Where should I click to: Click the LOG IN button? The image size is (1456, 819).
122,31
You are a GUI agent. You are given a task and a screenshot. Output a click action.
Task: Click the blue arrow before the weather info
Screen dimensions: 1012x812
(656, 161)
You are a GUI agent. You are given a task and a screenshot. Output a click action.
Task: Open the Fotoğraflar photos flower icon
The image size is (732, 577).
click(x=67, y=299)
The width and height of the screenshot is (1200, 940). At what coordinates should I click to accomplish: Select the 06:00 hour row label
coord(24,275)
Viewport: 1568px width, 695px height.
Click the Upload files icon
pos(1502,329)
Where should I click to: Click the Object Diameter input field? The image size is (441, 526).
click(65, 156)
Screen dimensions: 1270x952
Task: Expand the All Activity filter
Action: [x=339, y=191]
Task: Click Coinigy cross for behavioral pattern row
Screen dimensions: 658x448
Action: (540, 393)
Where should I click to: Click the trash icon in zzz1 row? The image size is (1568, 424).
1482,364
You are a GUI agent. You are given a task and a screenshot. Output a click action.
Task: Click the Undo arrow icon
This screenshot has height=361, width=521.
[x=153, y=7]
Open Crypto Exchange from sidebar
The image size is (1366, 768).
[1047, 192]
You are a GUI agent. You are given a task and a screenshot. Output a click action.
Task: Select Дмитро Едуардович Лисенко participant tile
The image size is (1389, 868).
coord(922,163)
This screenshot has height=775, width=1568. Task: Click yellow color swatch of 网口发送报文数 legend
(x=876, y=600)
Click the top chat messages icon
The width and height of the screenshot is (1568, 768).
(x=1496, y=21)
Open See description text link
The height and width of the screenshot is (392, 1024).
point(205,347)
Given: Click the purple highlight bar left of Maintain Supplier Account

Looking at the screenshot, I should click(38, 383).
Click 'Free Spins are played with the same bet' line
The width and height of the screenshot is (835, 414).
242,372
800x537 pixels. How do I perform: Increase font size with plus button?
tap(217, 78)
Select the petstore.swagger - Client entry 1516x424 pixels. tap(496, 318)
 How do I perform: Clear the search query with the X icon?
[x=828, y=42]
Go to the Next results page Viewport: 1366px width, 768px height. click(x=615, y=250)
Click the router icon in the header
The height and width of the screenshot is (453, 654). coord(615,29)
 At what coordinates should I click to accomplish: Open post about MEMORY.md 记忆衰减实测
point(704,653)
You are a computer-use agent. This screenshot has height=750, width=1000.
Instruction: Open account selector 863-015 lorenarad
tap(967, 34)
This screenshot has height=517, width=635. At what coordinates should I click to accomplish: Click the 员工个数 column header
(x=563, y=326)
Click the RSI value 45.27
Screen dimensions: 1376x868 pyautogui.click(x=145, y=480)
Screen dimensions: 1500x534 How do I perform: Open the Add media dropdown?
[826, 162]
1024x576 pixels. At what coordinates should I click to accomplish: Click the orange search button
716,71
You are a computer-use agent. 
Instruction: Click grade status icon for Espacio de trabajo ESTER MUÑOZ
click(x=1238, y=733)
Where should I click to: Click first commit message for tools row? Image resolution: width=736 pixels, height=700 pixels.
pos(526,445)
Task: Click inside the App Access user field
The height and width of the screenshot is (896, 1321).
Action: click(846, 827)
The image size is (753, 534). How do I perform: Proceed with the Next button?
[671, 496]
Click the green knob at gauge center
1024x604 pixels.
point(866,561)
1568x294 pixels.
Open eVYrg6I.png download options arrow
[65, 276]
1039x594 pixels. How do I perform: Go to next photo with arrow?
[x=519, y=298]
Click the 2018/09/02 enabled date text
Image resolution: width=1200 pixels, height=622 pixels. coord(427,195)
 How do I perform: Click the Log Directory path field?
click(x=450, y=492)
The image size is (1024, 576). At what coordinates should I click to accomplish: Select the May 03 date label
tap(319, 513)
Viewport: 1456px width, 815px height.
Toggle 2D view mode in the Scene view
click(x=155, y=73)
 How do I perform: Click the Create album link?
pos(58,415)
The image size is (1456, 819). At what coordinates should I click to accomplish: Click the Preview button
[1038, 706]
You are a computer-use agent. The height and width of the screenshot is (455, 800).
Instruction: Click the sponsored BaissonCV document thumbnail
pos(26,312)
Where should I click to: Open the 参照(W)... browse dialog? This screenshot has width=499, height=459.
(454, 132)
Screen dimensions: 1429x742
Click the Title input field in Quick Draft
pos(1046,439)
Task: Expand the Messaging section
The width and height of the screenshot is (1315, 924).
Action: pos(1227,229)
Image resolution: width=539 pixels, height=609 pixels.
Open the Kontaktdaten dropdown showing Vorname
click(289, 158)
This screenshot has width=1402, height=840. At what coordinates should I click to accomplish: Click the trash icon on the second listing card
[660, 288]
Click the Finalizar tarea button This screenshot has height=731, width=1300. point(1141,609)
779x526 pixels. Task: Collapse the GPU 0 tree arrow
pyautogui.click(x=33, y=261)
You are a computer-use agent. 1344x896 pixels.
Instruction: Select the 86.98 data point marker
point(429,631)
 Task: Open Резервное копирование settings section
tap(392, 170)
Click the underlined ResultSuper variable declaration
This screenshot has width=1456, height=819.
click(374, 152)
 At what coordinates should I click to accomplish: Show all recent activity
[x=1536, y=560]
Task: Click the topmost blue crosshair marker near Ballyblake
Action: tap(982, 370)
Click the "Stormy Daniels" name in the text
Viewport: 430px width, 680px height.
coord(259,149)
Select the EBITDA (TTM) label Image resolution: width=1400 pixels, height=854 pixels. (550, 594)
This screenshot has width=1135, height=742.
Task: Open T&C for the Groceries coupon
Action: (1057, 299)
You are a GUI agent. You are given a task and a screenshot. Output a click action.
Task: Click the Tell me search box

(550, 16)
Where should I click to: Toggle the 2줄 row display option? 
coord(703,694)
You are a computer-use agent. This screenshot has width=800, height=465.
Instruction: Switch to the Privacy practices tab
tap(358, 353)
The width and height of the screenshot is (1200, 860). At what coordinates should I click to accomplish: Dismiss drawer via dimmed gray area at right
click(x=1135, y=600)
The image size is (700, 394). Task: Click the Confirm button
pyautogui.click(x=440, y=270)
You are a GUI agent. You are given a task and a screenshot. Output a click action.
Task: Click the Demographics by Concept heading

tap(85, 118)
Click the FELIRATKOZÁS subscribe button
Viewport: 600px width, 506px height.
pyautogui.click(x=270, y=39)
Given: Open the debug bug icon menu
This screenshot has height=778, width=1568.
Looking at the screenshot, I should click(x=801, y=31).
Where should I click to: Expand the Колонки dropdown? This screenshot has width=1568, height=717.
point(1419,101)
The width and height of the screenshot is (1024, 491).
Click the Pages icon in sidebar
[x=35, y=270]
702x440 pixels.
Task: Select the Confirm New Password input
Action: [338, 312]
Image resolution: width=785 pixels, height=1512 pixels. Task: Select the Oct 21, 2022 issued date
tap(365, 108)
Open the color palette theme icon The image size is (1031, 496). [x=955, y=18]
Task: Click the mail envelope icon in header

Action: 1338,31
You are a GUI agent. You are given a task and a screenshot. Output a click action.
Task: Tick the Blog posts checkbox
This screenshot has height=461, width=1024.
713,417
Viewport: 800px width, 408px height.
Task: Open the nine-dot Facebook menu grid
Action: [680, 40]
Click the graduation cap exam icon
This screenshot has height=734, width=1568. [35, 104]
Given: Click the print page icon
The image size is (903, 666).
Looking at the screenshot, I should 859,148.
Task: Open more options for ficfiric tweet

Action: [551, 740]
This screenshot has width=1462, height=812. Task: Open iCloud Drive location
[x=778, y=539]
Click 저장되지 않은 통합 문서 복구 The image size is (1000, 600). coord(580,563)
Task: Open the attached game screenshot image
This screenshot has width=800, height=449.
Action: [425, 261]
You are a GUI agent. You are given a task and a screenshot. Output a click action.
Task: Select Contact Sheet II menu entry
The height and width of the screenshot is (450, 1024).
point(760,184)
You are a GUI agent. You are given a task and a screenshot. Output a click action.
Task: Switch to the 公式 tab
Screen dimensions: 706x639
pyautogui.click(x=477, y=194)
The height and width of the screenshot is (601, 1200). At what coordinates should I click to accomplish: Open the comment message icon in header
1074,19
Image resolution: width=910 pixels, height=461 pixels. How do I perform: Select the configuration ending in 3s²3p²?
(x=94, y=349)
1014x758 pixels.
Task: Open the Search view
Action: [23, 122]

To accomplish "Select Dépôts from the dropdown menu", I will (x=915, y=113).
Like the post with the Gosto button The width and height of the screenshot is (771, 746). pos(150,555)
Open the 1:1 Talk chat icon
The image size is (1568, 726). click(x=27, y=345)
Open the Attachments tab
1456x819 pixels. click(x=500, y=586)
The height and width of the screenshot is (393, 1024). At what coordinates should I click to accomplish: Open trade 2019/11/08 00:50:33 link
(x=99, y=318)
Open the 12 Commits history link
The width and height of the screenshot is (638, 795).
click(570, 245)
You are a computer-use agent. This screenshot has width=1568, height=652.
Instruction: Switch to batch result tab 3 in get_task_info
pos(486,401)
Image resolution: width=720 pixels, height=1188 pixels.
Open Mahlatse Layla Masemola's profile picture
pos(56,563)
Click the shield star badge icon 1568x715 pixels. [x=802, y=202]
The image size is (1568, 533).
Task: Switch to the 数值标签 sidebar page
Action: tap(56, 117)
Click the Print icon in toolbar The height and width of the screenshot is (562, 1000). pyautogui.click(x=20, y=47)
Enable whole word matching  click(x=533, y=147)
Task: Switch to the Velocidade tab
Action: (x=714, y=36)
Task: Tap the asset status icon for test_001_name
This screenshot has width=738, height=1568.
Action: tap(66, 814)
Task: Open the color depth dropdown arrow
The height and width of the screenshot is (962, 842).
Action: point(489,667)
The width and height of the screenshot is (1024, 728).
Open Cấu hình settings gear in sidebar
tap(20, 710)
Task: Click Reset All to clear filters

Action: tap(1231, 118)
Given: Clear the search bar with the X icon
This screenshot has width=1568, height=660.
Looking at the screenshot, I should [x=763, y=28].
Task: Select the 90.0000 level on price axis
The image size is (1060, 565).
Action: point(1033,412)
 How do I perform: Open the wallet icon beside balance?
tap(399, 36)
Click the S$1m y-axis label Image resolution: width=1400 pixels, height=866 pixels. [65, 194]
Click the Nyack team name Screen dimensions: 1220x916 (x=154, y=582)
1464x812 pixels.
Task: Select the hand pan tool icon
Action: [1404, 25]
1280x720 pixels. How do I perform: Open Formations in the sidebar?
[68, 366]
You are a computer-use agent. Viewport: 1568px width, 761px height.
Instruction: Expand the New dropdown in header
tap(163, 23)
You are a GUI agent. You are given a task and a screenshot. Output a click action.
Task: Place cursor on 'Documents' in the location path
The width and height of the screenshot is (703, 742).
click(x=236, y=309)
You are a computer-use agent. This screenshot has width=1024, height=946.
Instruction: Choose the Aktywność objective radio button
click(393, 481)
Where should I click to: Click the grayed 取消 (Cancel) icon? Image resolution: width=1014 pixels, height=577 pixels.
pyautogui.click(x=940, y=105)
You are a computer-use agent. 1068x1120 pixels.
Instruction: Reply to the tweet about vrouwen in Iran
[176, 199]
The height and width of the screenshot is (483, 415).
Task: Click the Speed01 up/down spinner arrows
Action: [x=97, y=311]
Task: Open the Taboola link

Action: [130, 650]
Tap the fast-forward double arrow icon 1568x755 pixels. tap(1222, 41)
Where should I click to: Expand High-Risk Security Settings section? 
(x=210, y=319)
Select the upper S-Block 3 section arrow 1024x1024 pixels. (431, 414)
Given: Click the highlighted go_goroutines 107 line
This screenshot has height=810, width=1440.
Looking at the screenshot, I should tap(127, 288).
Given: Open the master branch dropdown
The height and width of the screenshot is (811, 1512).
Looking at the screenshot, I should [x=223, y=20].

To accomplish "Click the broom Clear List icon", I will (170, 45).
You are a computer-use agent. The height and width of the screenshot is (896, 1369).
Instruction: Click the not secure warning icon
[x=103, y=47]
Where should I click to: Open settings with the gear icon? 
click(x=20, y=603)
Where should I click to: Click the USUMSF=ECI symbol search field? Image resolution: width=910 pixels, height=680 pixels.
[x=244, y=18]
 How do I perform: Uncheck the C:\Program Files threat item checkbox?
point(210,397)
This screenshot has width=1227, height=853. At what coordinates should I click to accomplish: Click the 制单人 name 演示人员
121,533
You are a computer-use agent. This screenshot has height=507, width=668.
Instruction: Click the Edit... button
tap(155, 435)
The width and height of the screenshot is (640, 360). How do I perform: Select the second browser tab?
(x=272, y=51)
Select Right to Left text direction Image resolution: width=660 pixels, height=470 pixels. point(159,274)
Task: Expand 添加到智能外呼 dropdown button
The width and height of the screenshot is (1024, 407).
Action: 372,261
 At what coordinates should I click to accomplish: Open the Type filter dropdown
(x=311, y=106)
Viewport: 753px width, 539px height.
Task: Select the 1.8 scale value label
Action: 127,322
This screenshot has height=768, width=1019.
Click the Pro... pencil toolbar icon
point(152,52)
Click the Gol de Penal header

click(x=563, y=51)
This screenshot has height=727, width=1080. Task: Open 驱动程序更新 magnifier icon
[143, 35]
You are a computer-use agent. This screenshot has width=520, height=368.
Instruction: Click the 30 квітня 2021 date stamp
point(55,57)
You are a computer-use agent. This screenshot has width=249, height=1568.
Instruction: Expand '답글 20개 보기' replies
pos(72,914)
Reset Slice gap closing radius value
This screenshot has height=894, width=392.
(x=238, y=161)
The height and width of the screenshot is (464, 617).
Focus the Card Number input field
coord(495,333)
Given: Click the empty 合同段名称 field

■ Problem statement
Can you rewrite the data from the line with "Task: Click inside the App Access user field" up to and including the line with "point(866,561)", changing "Next button" to "Continue button" and leaving everything else as it is? Give only those lines.

■ Result
Task: Click inside the App Access user field
The height and width of the screenshot is (896, 1321).
Action: click(846, 827)
The image size is (753, 534). How do I perform: Proceed with the Continue button?
[671, 496]
Click the green knob at gauge center
1024x604 pixels.
point(866,561)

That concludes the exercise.